一瞬の命の星を感じるためだけに、SMがある。
この日、『ナナとカオル』Black Labelの4・5巻を一緒に読んだ。ずっと、いつか読んで欲しかった作品だ。途中でKanaが涙をぼろぼろとこぼして、号泣し始めた。漫画でこんなに泣いたのは初めてだと言った。
泣く彼女を抱きしめながら、私はどこかで冴えていた。頭の中が凪ぐように静かだった。祈りだけが、湧いてきたから。大切な人。この人の幸せが、Sであるというその側面もすべて含めて、一番幸せ実る人生を歩むように。私でなくていいんです。その出会いがあれば、特に彼女の持つSと呼ばれる願いをすべて満たしてくれるような人が現れたなら、喜んで彼女の隣を離れたい。それが私の愛だ。私自身の持つ、愛で祈り。── 一方で、それは自信のなさでもある。彼女は私のご主人様だけれど、私は彼女のパートナーです、と胸を張って言えないのは。……私が受け止め切れていないからだ、彼女の欲望を。願いを。痛みを与えたい彼女に対して、私は痛みに弱すぎる。

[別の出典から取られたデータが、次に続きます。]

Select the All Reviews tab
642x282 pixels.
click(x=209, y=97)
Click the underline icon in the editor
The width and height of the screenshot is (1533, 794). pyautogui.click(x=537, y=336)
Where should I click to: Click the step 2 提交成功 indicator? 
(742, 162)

そんな彼女への愛を、少し迷って、彼女に告げた。号泣する横で、私があまり泣いていないその温度差を誤解されたくない、という小心から。
「いつも誰かに応えるばかりで、だから、欲しいものをぶつけてと言われても困るし、ぶつけたら相手が壊れてしまうのもわかるから」
やがてぽつぽつと、Kanaが零してゆく。彼女が思いをこうして伝えてくれることは少なくは無いけど多くもない。だから、嬉しかった。胸の内を知れるのが。

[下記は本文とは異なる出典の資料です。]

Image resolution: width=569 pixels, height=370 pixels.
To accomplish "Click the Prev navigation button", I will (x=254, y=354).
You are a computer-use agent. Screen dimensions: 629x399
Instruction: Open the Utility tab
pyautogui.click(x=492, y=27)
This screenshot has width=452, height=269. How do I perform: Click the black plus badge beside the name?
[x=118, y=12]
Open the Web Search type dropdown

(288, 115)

脱線するけれど、私は自分の恋愛観を最近定義しなおしている。恋愛指向はストレートのはずだけど、だとしたら元カノに関してやはり成立しない。でも、女性にときめくこともある。それは、恋では無い。……甘えたい、求められたい。多分、強さを求めている。頼れる強さを。守ってもらえる、身を預けていいと思える強さを。それが相手に備わっていれば、多分性別は大した問題じゃない気がしている。